* **PASSAGE PROVIDED**:
Hi Navneeth,

I wrote that the *local state stores* are not affected when the topic configs cleanup.policy and retention.ms are passed to the state store. The *changelog topics* will consider the configs and they will remove data as specified in the configs.

In the case of a state migration to another instance, it depends whether the other instance already has some state for the given state locally.

- If the most recent offset on the instance is still within the range of offsets of the changelog topic on the brokers, the state will be replayed from the local offset to the most recent offset on the brokers. Data removed on the brokers might still exist locally.

- If the most recent offset on the instance is before the range of offsets of the changelog topic on the brokers, the state will be replayed from the beginning of the the changelog on the brokers which means that removed data in the changelog topic cannot be replayed because the beginning of the changelog was moved after this data.

- If the state does not exist on the instance, the state will be replayed from the beginning of the the changelog and removed data is not replayed as in the previous case.

I hope that helps.

Best,
Bruno

On 08.05.21 00:59, Navneeth Krishnan wrote:
Hi Bruno/All,

I have a follow up question regarding the same topic. As per you had
mentioned there will be no impact to key value stores even when retention.ms
and clean up policy is provided. Does that mean the change log topic will
not clear the data in the broker even after the retention period is over?

I agree the local state stores will not be able to delete the data but when
there is any reallocation then the state replay would just have to replay
the data for the given retention time. Is this understanding correct?

Thanks

On Mon, Apr 19, 2021 at 1:57 AM Bruno Cadonna <cado...@apache.org> wrote:

Hi Upesh,

The answers to your questions are:

1.

* **SHORT EXERCISE 1**:
Copy the thread about changelog topics and local state stores from "- If the most recent offset on the instance is before" to "the previous case." word for word.
* **SHORT EXERCISE 2**:
Go on with the thread about changelog topics and local state stores, beginning right after its last line.

* **RECORD EXCERPTS**:
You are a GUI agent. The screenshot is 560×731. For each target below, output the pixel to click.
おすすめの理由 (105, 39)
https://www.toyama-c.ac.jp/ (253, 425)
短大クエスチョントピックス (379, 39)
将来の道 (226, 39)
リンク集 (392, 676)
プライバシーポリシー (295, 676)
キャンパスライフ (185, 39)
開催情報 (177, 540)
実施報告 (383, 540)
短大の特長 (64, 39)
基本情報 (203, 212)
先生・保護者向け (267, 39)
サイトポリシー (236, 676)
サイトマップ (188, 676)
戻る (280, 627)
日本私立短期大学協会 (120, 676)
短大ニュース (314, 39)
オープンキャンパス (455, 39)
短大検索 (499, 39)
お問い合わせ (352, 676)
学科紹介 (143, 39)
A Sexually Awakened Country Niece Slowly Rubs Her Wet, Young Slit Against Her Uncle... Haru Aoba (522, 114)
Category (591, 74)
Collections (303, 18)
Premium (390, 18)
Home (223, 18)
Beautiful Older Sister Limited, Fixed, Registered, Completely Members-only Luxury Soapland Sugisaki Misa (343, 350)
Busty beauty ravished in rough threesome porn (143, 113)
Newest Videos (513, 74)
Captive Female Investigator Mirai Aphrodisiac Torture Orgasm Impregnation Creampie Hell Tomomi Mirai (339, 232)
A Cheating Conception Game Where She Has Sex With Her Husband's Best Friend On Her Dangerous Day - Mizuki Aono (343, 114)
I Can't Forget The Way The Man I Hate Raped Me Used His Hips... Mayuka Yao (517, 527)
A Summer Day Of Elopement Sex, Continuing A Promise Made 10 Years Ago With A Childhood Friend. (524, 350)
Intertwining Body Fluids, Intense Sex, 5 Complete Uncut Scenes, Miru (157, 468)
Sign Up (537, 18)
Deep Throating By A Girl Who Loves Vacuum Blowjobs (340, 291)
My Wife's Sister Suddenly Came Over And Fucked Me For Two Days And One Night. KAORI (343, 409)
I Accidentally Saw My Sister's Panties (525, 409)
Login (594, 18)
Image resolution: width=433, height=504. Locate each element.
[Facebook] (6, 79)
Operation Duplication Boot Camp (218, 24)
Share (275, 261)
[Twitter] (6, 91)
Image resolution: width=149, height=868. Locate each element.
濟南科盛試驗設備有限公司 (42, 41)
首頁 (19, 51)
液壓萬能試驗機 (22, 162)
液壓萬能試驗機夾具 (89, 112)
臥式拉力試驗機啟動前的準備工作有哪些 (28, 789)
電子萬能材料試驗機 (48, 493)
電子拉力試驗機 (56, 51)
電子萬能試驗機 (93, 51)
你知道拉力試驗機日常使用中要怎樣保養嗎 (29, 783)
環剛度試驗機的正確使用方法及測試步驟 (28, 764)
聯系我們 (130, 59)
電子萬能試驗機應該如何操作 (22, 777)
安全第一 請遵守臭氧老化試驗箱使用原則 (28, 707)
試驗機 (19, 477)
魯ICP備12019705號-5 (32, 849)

* **TASK RESPONSE 1**:
- If the most recent offset on the instance is before the range of offsets of the changelog topic on the brokers, the state will be replayed from the beginning of the the changelog on the brokers which means that removed data in the changelog topic cannot be replayed because the beginning of the changelog was moved after this data.

- If the state does not exist on the instance, the state will be replayed from the beginning of the the changelog and removed data is not replayed as in the previous case.

* **TASK RESPONSE 2**:
The configs cleanup.policy and retention.ms are topic configs. Hence,
they only affect the changelog of a state store, not the local state
store in a Kafka Streams client.

Locally, window and session stores remove data they do not need anymore.
Window and session stores are segmented stores. That means they consist
of segments that are ordered by the windows they contain. Once the
segment that contains the oldest windows is not needed anymore, i.e.,
the data exceeded the retention time of the state store, the segment is
removed.

Non-windowed state store will not remove data.

Worth noting here: If you change retention.ms directly on the brokers,
it will not affect the behavior of local state stores.

2.
Yes, this behavior is the same for in-memory state stores and persistent
state stores.

3.
Window and session state stores do remove data.


Best,
Bruno



On 18.04.21 18:18, Upesh Desai wrote:
Hello, I have not been able to find a concrete answer on if/how state
stores on a running kafka streams instance remove data when it has
passed the configured retention.ms config. So a couple clarification
questions:

  1. If the stores are configured with: cleanup.policy=compact,delete AND
     retention.ms=N, will the stores remove data automatically over time
     in the running stream instance stores?
  2. Is this behavior the same for in-memory stores and persistent
     rocksdb stores?
  3. If they do not remove data that has passed the retention.ms period,
     is there a different way to periodically remove old data from the
     stores?

I’m using kafka 2.7.0 components across the board (broker, connect,
etc.).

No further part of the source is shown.